### The problem
In the passage about the new Xeon processors, begin at the words "That means they’re" and stop after "Graphics 3000 engine.". Write that stretch again, changing "dual-channel" to "triple-channel".

-- start of Source passage --

That means they’re manufactured on a 32 nm process, employ up to four execution cores, and include as much as 8 MB of last-level cache. Hyper-Threading and Turbo Boost are enabled or disabled on a per-model basis, serving as differentiators. The same dual-channel memory controller is there, accommodating up to 32 GB of DDR3-1333. And there’s also an integrated PCI Express controller, plus the logic corresponding to Intel’s HD Graphics 3000 engine.
There are some notable differences between the desktop Core family and these new Xeons, though. To begin, the memory controller supports ECC-capable modules. That’s not even worth a footnote on a desktop platform, but it’s an important addition to servers and workstations tasked with money-making jobs. “Yeah, yeah, yeah,” you say. “I use desktop hardware at work all of the time and it’s just fine.” And so do I. But I also have more than a handful of painful memories when a story I was writing disappeared after a random blue-screen. Those are the situations ECC memory is intended to help prevent.
The Xeons also have more PCI Express connectivity. That’s right—here we all thought Sandy Bridge was limited to 16 lanes and three controllers. In fact, the Xeon implementation offers 20 lanes and four controllers. Sixteen makes sense on the desktop, where enthusiasts are most likely to monopolize them with a single GPU or split them with a pair of graphics cards. In the server space, however, you have 10 Gb Ethernet controllers, SAS cards, and Fibre Channel HBAs using x8 and x4 slots. An additional four lanes of PCIe come in useful.

-- end of Source passage --
-- start of Extracted information --

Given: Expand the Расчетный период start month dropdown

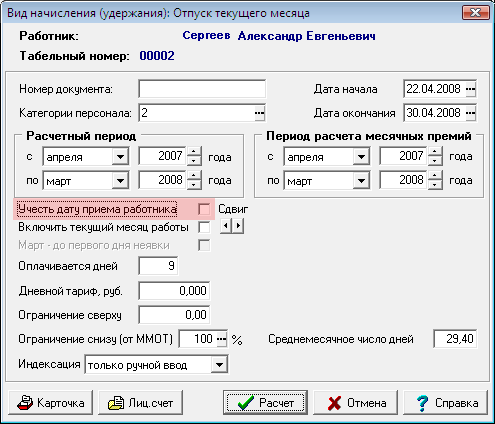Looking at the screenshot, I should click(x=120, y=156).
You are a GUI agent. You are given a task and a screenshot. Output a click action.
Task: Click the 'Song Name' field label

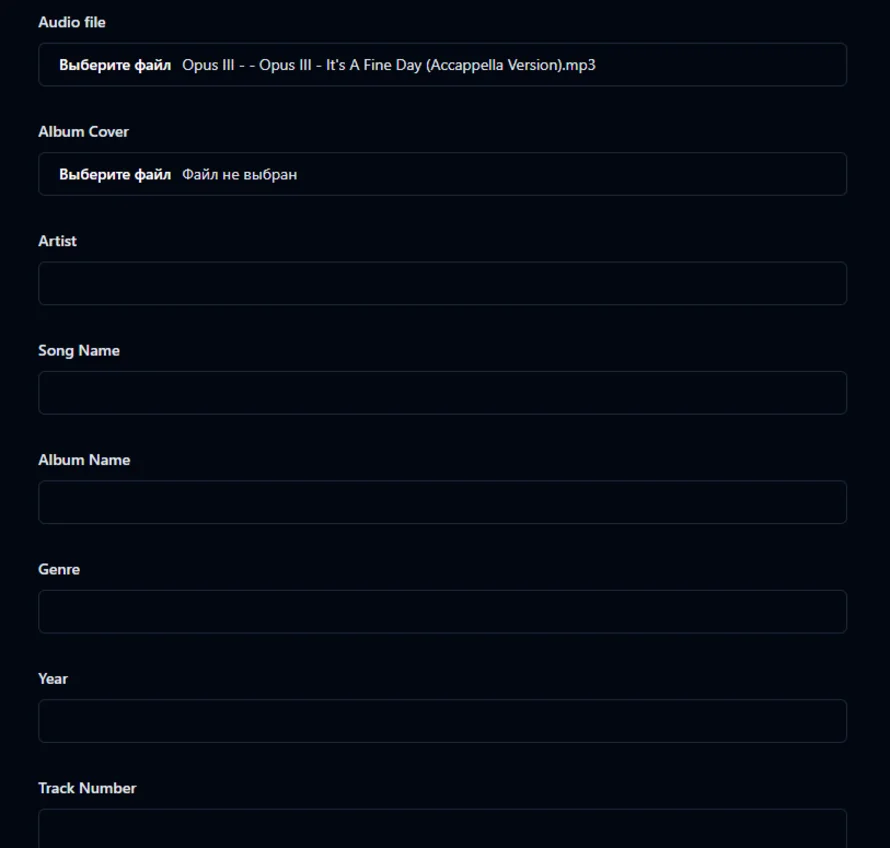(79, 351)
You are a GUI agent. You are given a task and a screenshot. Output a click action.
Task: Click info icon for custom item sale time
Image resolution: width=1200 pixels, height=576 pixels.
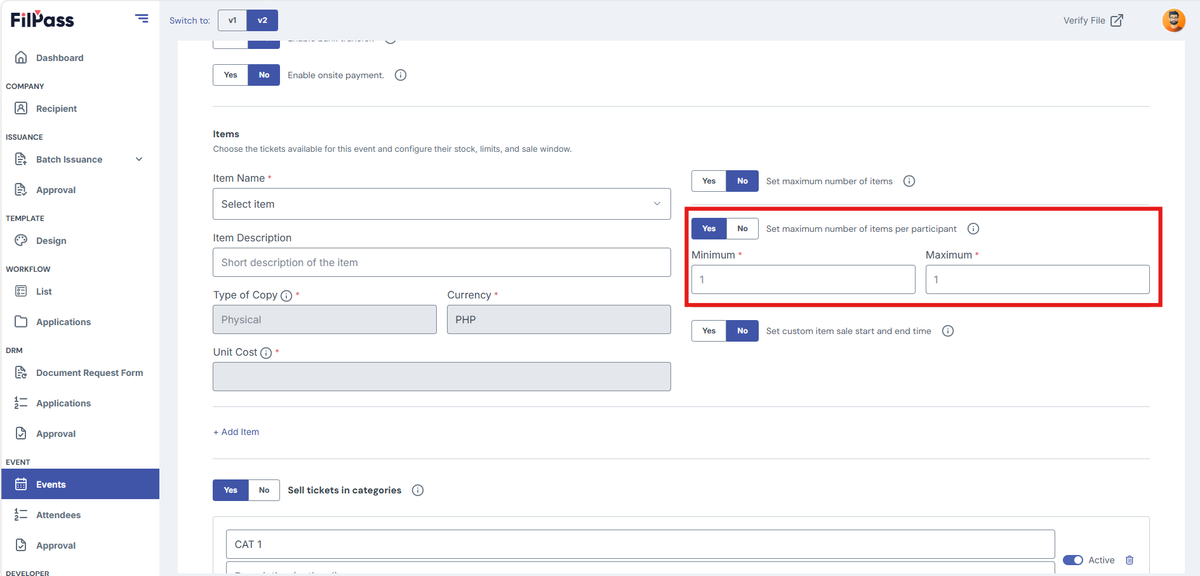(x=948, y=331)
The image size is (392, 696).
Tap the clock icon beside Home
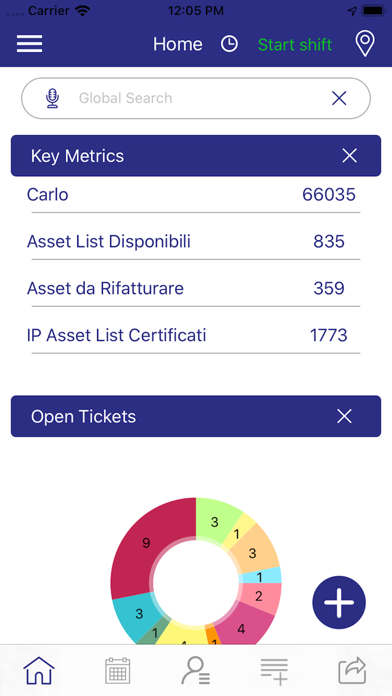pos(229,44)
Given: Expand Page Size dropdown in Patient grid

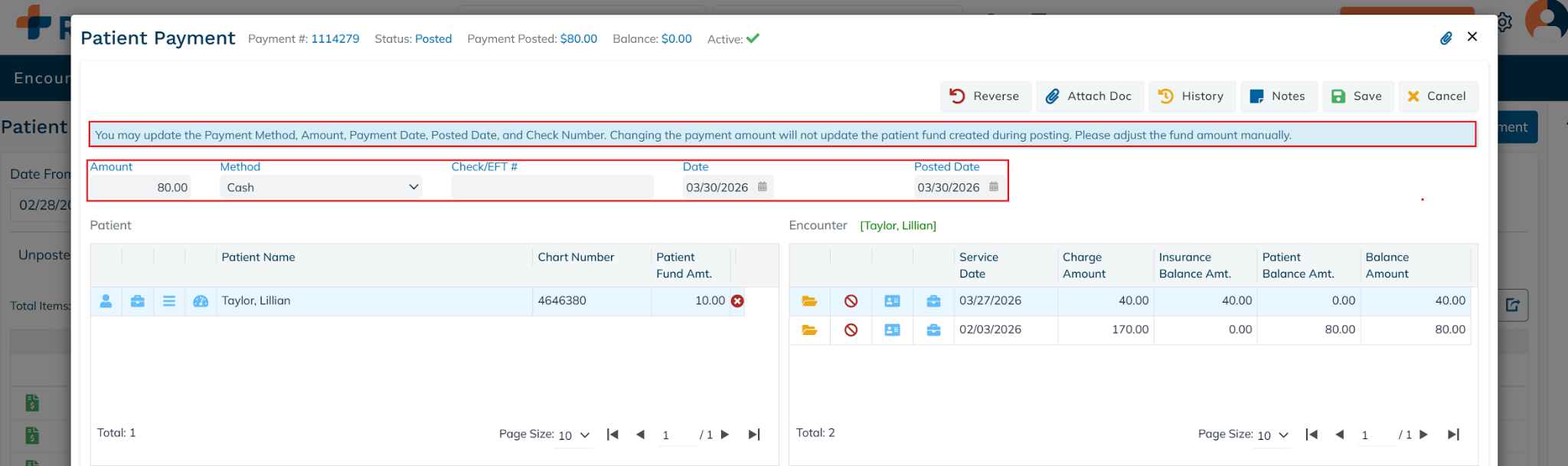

-- end of Extracted information --

### Result
That means they’re manufactured on a 32 nm process, employ up to four execution cores, and include as much as 8 MB of last-level cache. Hyper-Threading and Turbo Boost are enabled or disabled on a per-model basis, serving as differentiators. The same triple-channel memory controller is there, accommodating up to 32 GB of DDR3-1333. And there’s also an integrated PCI Express controller, plus the logic corresponding to Intel’s HD Graphics 3000 engine.